▸ What you are asked to do:
Return every line of the records below as a JSON list of strings, one string per line, leaving out blank lines.

▸ Raw records:

* * * * * * * * *

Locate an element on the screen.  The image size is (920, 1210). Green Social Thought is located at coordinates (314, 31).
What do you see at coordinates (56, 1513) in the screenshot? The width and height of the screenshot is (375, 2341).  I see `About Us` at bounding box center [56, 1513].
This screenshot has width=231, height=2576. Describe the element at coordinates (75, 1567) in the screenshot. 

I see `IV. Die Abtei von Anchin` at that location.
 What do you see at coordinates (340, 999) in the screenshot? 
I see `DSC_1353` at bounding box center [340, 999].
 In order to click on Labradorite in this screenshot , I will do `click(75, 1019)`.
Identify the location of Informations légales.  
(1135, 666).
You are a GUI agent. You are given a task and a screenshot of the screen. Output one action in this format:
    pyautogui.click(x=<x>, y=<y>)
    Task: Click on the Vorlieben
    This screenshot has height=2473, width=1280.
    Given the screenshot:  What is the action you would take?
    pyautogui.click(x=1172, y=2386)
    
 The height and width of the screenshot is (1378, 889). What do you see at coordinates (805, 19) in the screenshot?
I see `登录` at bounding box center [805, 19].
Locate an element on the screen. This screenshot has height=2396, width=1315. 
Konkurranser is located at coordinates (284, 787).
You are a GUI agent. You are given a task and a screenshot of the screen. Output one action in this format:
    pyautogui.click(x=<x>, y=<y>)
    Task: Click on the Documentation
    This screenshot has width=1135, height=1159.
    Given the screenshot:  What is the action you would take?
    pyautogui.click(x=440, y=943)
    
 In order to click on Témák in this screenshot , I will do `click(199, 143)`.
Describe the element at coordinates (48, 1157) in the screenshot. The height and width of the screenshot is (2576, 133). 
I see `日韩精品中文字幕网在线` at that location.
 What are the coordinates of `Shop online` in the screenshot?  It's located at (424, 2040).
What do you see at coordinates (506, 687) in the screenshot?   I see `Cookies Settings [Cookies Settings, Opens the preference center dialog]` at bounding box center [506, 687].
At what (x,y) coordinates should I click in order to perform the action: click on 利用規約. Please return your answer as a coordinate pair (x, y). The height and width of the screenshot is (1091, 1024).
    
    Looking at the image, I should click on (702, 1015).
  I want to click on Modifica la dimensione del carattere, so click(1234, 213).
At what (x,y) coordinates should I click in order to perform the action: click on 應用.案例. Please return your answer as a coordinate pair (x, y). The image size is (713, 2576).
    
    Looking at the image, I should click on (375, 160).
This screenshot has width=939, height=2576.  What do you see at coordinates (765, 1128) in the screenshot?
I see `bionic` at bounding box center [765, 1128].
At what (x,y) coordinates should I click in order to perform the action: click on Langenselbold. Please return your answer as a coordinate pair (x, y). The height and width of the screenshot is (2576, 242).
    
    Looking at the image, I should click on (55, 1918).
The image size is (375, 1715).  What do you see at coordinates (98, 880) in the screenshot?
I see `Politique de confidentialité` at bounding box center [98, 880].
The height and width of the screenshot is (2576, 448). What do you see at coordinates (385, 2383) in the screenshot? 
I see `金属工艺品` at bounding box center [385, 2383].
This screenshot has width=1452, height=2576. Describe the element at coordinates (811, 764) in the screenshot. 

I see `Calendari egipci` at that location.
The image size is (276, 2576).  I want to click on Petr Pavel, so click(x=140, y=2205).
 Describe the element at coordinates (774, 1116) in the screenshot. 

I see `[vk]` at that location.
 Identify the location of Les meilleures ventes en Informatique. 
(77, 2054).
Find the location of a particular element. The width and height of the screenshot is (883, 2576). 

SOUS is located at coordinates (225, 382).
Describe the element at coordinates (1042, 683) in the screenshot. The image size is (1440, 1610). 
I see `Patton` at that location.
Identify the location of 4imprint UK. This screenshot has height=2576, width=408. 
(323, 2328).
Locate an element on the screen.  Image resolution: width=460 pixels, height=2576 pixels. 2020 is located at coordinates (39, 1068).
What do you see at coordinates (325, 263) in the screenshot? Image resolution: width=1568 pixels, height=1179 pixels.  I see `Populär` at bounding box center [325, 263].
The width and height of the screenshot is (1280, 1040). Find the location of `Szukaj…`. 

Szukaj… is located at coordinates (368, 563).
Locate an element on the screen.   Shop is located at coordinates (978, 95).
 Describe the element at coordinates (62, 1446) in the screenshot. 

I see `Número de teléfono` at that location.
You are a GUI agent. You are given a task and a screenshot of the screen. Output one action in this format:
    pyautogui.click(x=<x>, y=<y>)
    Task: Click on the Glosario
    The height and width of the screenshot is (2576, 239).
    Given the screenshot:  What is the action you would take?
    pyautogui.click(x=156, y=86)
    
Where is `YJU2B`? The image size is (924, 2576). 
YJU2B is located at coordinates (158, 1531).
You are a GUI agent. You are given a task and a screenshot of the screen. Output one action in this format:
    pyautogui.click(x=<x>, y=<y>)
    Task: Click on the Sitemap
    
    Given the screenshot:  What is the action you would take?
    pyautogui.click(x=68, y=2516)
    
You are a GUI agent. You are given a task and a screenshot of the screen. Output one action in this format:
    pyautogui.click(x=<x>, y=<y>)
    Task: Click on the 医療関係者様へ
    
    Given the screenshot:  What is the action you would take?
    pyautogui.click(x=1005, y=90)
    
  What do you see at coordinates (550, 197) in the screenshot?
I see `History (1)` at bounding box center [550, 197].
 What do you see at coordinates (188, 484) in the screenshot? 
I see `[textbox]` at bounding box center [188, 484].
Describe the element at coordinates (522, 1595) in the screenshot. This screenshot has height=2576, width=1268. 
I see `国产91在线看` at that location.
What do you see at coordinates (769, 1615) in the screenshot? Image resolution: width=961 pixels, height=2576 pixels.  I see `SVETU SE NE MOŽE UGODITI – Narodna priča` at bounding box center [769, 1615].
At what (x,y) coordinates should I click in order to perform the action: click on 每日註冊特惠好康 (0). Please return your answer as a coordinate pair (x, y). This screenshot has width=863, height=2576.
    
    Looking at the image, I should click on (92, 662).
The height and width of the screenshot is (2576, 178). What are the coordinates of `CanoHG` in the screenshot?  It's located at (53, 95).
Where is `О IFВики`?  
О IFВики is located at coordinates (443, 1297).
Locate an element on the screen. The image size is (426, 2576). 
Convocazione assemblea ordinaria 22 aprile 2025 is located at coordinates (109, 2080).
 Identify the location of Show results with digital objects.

* * * * * * * * *

▸ Reply to the task:
[
  "Locate an element on the screen.  The image size is (920, 1210). Green Social Thought is located at coordinates (314, 31).",
  "What do you see at coordinates (56, 1513) in the screenshot? The width and height of the screenshot is (375, 2341).  I see `About Us` at bounding box center [56, 1513].",
  "This screenshot has width=231, height=2576. Describe the element at coordinates (75, 1567) in the screenshot. ",
  "I see `IV. Die Abtei von Anchin` at that location.",
  " What do you see at coordinates (340, 999) in the screenshot? ",
  "I see `DSC_1353` at bounding box center [340, 999].",
  " In order to click on Labradorite in this screenshot , I will do `click(75, 1019)`.",
  "Identify the location of Informations légales.  ",
  "(1135, 666).",
  "You are a GUI agent. You are given a task and a screenshot of the screen. Output one action in this format:",
  "    pyautogui.click(x=<x>, y=<y>)",
  "    Task: Click on the Vorlieben",
  "    This screenshot has height=2473, width=1280.",
  "    Given the screenshot:  What is the action you would take?",
  "    pyautogui.click(x=1172, y=2386)",
  " The height and width of the screenshot is (1378, 889). What do you see at coordinates (805, 19) in the screenshot?",
  "I see `登录` at bounding box center [805, 19].",
  "Locate an element on the screen. This screenshot has height=2396, width=1315. ",
  "Konkurranser is located at coordinates (284, 787).",
  "You are a GUI agent. You are given a task and a screenshot of the screen. Output one action in this format:",
  "    pyautogui.click(x=<x>, y=<y>)",
  "    Task: Click on the Documentation",
  "    This screenshot has width=1135, height=1159.",
  "    Given the screenshot:  What is the action you would take?",
  "    pyautogui.click(x=440, y=943)",
  " In order to click on Témák in this screenshot , I will do `click(199, 143)`.",
  "Describe the element at coordinates (48, 1157) in the screenshot. The height and width of the screenshot is (2576, 133). ",
  "I see `日韩精品中文字幕网在线` at that location.",
  " What are the coordinates of `Shop online` in the screenshot?  It's located at (424, 2040).",
  "What do you see at coordinates (506, 687) in the screenshot?   I see `Cookies Settings [Cookies Settings, Opens the preference center dialog]` at bounding box center [506, 687].",
  "At what (x,y) coordinates should I click in order to perform the action: click on 利用規約. Please return your answer as a coordinate pair (x, y). The height and width of the screenshot is (1091, 1024).",
  "    Looking at the image, I should click on (702, 1015).",
  "  I want to click on Modifica la dimensione del carattere, so click(1234, 213).",
  "At what (x,y) coordinates should I click in order to perform the action: click on 應用.案例. Please return your answer as a coordinate pair (x, y). The image size is (713, 2576).",
  "    Looking at the image, I should click on (375, 160).",
  "This screenshot has width=939, height=2576.  What do you see at coordinates (765, 1128) in the screenshot?",
  "I see `bionic` at bounding box center [765, 1128].",
  "At what (x,y) coordinates should I click in order to perform the action: click on Langenselbold. Please return your answer as a coordinate pair (x, y). The height and width of the screenshot is (2576, 242).",
  "    Looking at the image, I should click on (55, 1918).",
  "The image size is (375, 1715).  What do you see at coordinates (98, 880) in the screenshot?",
  "I see `Politique de confidentialité` at bounding box center [98, 880].",
  "The height and width of the screenshot is (2576, 448). What do you see at coordinates (385, 2383) in the screenshot? ",
  "I see `金属工艺品` at bounding box center [385, 2383].",
  "This screenshot has width=1452, height=2576. Describe the element at coordinates (811, 764) in the screenshot. ",
  "I see `Calendari egipci` at that location.",
  "The image size is (276, 2576).  I want to click on Petr Pavel, so click(x=140, y=2205).",
  " Describe the element at coordinates (774, 1116) in the screenshot. ",
  "I see `[vk]` at that location.",
  " Identify the location of Les meilleures ventes en Informatique. ",
  "(77, 2054).",
  "Find the location of a particular element. The width and height of the screenshot is (883, 2576). ",
  "SOUS is located at coordinates (225, 382).",
  "Describe the element at coordinates (1042, 683) in the screenshot. The image size is (1440, 1610). ",
  "I see `Patton` at that location.",
  "Identify the location of 4imprint UK. This screenshot has height=2576, width=408. ",
  "(323, 2328).",
  "Locate an element on the screen.  Image resolution: width=460 pixels, height=2576 pixels. 2020 is located at coordinates (39, 1068).",
  "What do you see at coordinates (325, 263) in the screenshot? Image resolution: width=1568 pixels, height=1179 pixels.  I see `Populär` at bounding box center [325, 263].",
  "The width and height of the screenshot is (1280, 1040). Find the location of `Szukaj…`. ",
  "Szukaj… is located at coordinates (368, 563).",
  "Locate an element on the screen.   Shop is located at coordinates (978, 95).",
  " Describe the element at coordinates (62, 1446) in the screenshot. ",
  "I see `Número de teléfono` at that location.",
  "You are a GUI agent. You are given a task and a screenshot of the screen. Output one action in this format:",
  "    pyautogui.click(x=<x>, y=<y>)",
  "    Task: Click on the Glosario",
  "    The height and width of the screenshot is (2576, 239).",
  "    Given the screenshot:  What is the action you would take?",
  "    pyautogui.click(x=156, y=86)",
  "Where is `YJU2B`? The image size is (924, 2576). ",
  "YJU2B is located at coordinates (158, 1531).",
  "You are a GUI agent. You are given a task and a screenshot of the screen. Output one action in this format:",
  "    pyautogui.click(x=<x>, y=<y>)",
  "    Task: Click on the Sitemap",
  "    Given the screenshot:  What is the action you would take?",
  "    pyautogui.click(x=68, y=2516)",
  "You are a GUI agent. You are given a task and a screenshot of the screen. Output one action in this format:",
  "    pyautogui.click(x=<x>, y=<y>)",
  "    Task: Click on the 医療関係者様へ",
  "    Given the screenshot:  What is the action you would take?",
  "    pyautogui.click(x=1005, y=90)",
  "  What do you see at coordinates (550, 197) in the screenshot?",
  "I see `History (1)` at bounding box center [550, 197].",
  " What do you see at coordinates (188, 484) in the screenshot? ",
  "I see `[textbox]` at bounding box center [188, 484].",
  "Describe the element at coordinates (522, 1595) in the screenshot. This screenshot has height=2576, width=1268. ",
  "I see `国产91在线看` at that location.",
  "What do you see at coordinates (769, 1615) in the screenshot? Image resolution: width=961 pixels, height=2576 pixels.  I see `SVETU SE NE MOŽE UGODITI – Narodna priča` at bounding box center [769, 1615].",
  "At what (x,y) coordinates should I click in order to perform the action: click on 每日註冊特惠好康 (0). Please return your answer as a coordinate pair (x, y). This screenshot has width=863, height=2576.",
  "    Looking at the image, I should click on (92, 662).",
  "The height and width of the screenshot is (2576, 178). What are the coordinates of `CanoHG` in the screenshot?  It's located at (53, 95).",
  "Where is `О IFВики`?  ",
  "О IFВики is located at coordinates (443, 1297).",
  "Locate an element on the screen. The image size is (426, 2576). ",
  "Convocazione assemblea ordinaria 22 aprile 2025 is located at coordinates (109, 2080).",
  " Identify the location of Show results with digital objects."
]